This change itself is a definite Nack, but I'll look at your other
patches to see what you are trying to do.

> "Hey! Who's driving the bus?"

The driver isn't here yet. He'll be here in a while. But at least this
is a mode of transportation and not a football stadium :)

See more below.

> Signed-off-by: Michael Pratt <mcpratt@pm.me>
> ---
>  drivers/base/core.c | 4 ++--
>  1 file changed, 2 insertions(+), 2 deletions(-)
>
> diff --git a/drivers/base/core.c b/drivers/base/core.c
> index 14d46af40f9a..c05a5f6b0641 100644
> --- a/drivers/base/core.c
> +++ b/drivers/base/core.c
> @@ -214,7 +214,7 @@ static void __fwnode_links_move_consumers(struct fwnode_handle *from,
>   * @new_sup: fwnode of new supplier
>   *
>   * If the @fwnode has a corresponding struct device and the device supports
> - * probing (that is, added to a bus), then we want to let fw_devlink create
> + * probing (that is, bound to a driver), then we want to let fw_devlink create
>   * MANAGED device links to this device, so leave @fwnode and its descendant's
>   * fwnode links alone.
>   *
> @@ -225,7 +225,7 @@ static void __fw_devlink_pickup_dangling_consumers(struct fwnode_handle *fwnode,
>  {
>         struct fwnode_handle *child;
>
> -       if (fwnode->dev && fwnode->dev->bus)
> +       if (fwnode->dev && fwnode->dev->driver)

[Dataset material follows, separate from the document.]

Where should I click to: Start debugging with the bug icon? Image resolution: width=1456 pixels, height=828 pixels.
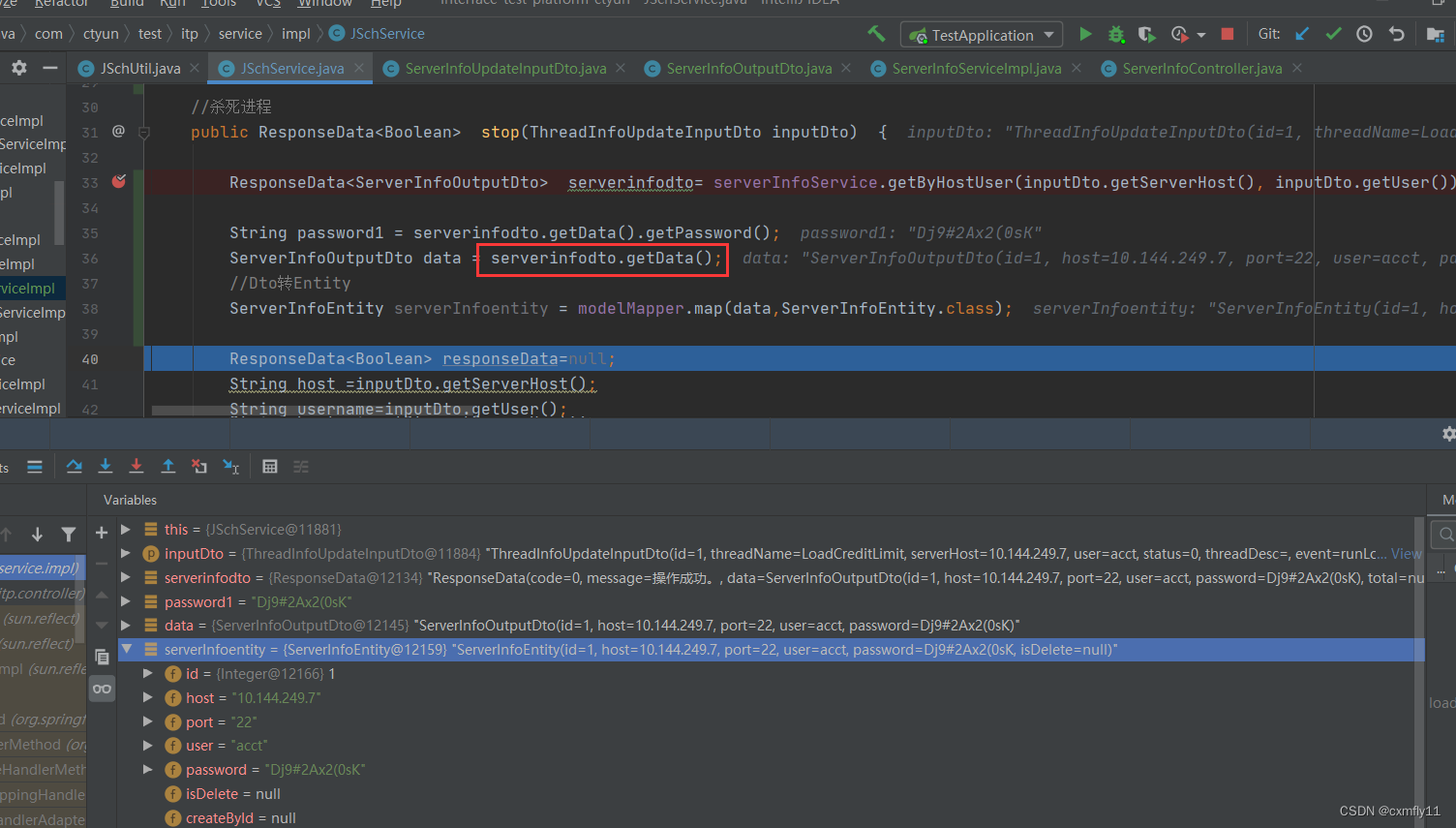[1115, 34]
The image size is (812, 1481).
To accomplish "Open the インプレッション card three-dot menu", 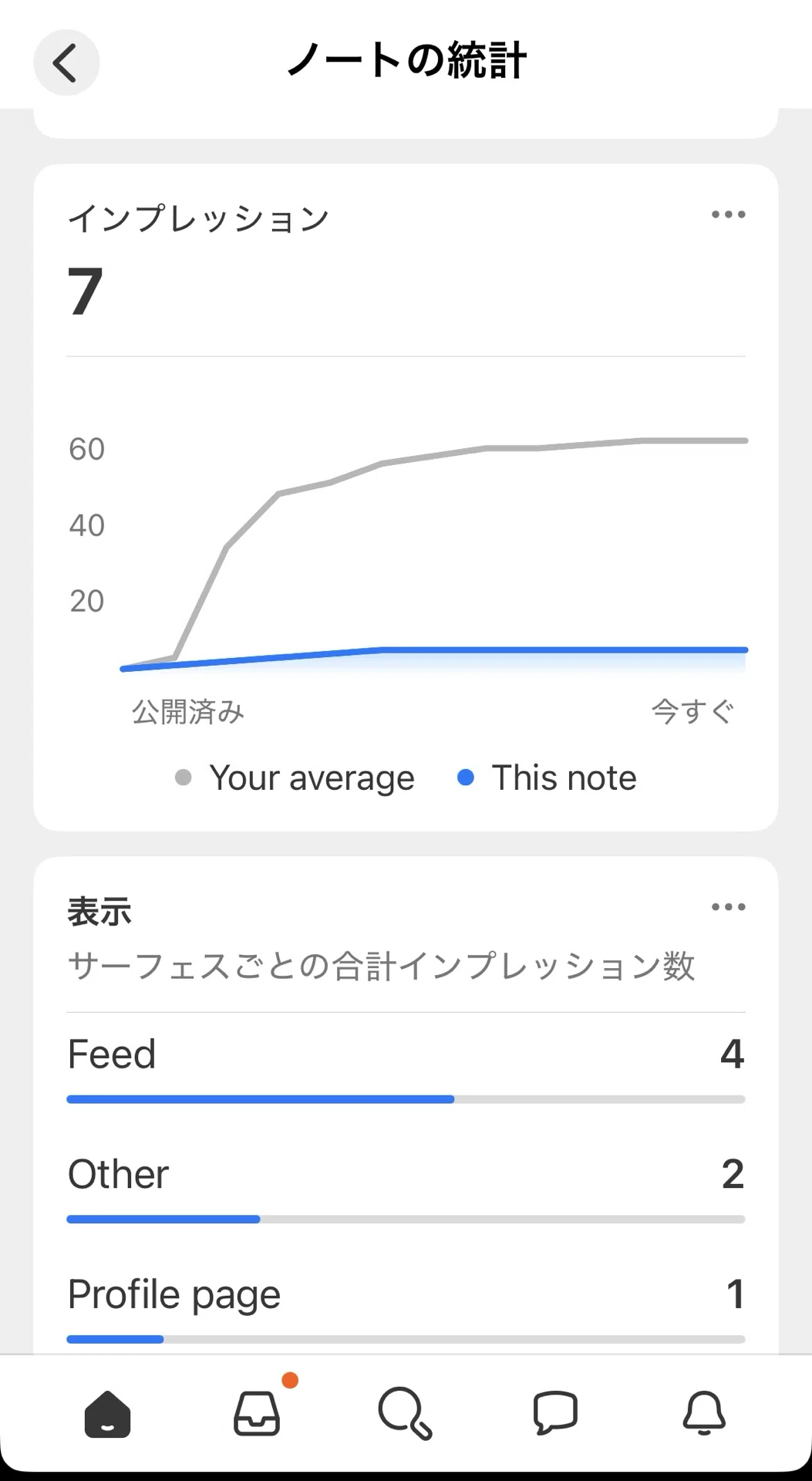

This will completely break fw_devlink when modules are enabled. Which
is where fw_devlink is also very much needed. And if modules are
loaded using udev events, this is guaranteed to break for those cases.
Also, the driver gets set AFTER a device is probed. Not before. So, I
think you are just deleting/incorrectly moving a whole bunch of device
links that would have been created.

A first level sanity test for any fw_devlink change is to take a
sufficiently complicated board/system and then compare the output of
this command before and after your changes:
ls -1 /sys/class/devlink

The diff you see should be exactly what you expect/want to happen. If
there are other unexpected diffs it's generally a bug. I've caught so
many bugs in my changes (before I send them) this way.

Also, if a device is never supposed to probe, it should not be added
to a bus anyway. That's what a "class" is for. It's for a class of
devices. Adding a device to a bus and then never probing it is such a
waste. And this device (at least for nvmem-cells) is never even
referenced -- which is an even bigger waste of memory.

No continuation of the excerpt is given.